Step 5 - Merge consensus:

python 1_consensus_labeling/merge/merge_consensus.py \
  --input ./reassigned/ \
  --output ./consensus/ \
  --sample my_dataset \
  --dataset my_dataset

Outputs: cells where >=2, >=3, or all 4 tools agree (use >=3 for high-confidence labels).

See 1_consensus_labeling/WORKFLOW_MOUSE_HUMAN.md for the complete methodology.


Step 2: Model Training

Purpose: Train DL and TML models using nested cross-validation with Optuna hyperparameter optimization.

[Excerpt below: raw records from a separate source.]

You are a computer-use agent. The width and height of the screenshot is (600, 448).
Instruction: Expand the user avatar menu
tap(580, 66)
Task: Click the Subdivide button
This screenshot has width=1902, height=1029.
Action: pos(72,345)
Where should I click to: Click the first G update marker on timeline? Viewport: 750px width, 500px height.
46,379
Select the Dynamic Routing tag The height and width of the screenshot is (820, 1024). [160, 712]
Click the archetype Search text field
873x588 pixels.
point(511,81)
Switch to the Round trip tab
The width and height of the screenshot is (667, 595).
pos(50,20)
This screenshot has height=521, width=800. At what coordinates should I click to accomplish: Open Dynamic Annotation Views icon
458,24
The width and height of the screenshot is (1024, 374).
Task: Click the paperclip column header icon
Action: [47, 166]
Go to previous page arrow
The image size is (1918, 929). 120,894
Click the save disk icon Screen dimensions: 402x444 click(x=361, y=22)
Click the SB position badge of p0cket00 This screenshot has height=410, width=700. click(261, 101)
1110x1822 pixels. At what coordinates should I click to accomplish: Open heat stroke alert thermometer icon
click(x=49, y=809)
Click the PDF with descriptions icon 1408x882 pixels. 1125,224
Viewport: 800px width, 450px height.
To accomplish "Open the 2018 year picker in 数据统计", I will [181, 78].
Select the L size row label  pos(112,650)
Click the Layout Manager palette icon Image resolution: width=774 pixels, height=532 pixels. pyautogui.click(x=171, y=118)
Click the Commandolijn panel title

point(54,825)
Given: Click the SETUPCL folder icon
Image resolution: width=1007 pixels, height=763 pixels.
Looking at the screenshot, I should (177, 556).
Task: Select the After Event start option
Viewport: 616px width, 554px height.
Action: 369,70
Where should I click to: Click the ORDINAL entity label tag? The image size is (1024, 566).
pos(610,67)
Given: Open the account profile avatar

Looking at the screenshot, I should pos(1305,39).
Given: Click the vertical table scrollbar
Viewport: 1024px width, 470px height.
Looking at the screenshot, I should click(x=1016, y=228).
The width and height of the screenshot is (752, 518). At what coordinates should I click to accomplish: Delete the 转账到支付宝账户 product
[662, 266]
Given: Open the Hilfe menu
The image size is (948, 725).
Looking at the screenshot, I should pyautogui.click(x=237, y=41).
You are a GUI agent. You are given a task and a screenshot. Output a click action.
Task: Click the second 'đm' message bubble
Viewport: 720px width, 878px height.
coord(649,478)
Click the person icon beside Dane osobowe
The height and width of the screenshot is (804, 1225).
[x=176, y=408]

On HPC (recommended): Use the generic SLURM scripts in I_actually_run_to_train/:

# Train a DL model via SLURM
bash I_actually_run_to_train/train_dl_generic.sh --model simpledense --dataset reh

# Train a TML model via SLURM
bash I_actually_run_to_train/train_tml_generic.sh --model random_forest --dataset reh

Direct CLI (for custom datasets):

# Train SimpleDense (DNN3) on REH data
python 2_model_training/train_deep_learning.py \
  --model simpledense \
  --dataset reh \
  --output models/reh/simpledense/ \
  --trials 50 \
  --cv 5

# Train EnhanceDense (DNN5) on PBMC data
python 2_model_training/train_deep_learning.py \
  --model enhancedense \
  --dataset pbmc \
  --output models/pbmc/enhancedense/ \
  --trials 50 \
  --cv 5

# Train Random Forest on mouse brain data
python 2_model_training/train_traditional_ml.py \
  --model random_forest \
  --dataset mouse_brain \
  --output models/mouse_brain/rf/ \
  --trials 50 \
  --cv 5

# Train with your own CSV (--data overrides --dataset)
python 2_model_training/train_deep_learning.py \
  --model simpledense \
  --data /path/to/your_training_data.csv \
  --output models/custom/ \
  --trials 50 \
  --cv 5

Training data CSV format:

cell_id,phase_label,gene1,gene2,gene3,...
CELL_001,G1,2.5,3.1,0.8,...
CELL_002,S,1.2,4.5,2.1,...
CELL_003,G2M,3.4,1.9,5.2,...
  • First column: cell ID
  • Second column: phase label (G1, S, or G2M)
  • Remaining columns: log-normalized gene expression values

Available DL models:

Argument Model Architecture
simpledense DNN3 (SimpleDense) Dense 128->64->3
deepdense DNN4 (DeepDense) Dense 256->128->64->3
enhancedense DNN5 (EnhanceDense) Dense 512->256->128->64->3
cnn CNN 1D Conv(32)->Conv(64)->Dense
hybrid Hybrid CNN-Dense Conv + Dense layers
fe Feature Embedding Embedding->Dense

Available TML models:

Argument Model
adaboost AdaBoost
random_forest Random Forest
lgbm LightGBM
ensemble_embedding3tml Ensemble (AdaBoost + RF + LGBM)

Training features:

  • 5-fold nested cross-validation (5-fold outer, 5-fold inner for hyperparameter search)
  • Optuna hyperparameter optimization (50-100 trials per model)
  • SMOTE + random undersampling for class imbalance
  • Focal loss for DL models
  • Outputs: model weights (.pt for DL, .pkl/.joblib for TML), scalers, metrics CSVs

Step 3: Benchmark Evaluation

Purpose: Evaluate trained models on benchmark datasets with ground truth labels.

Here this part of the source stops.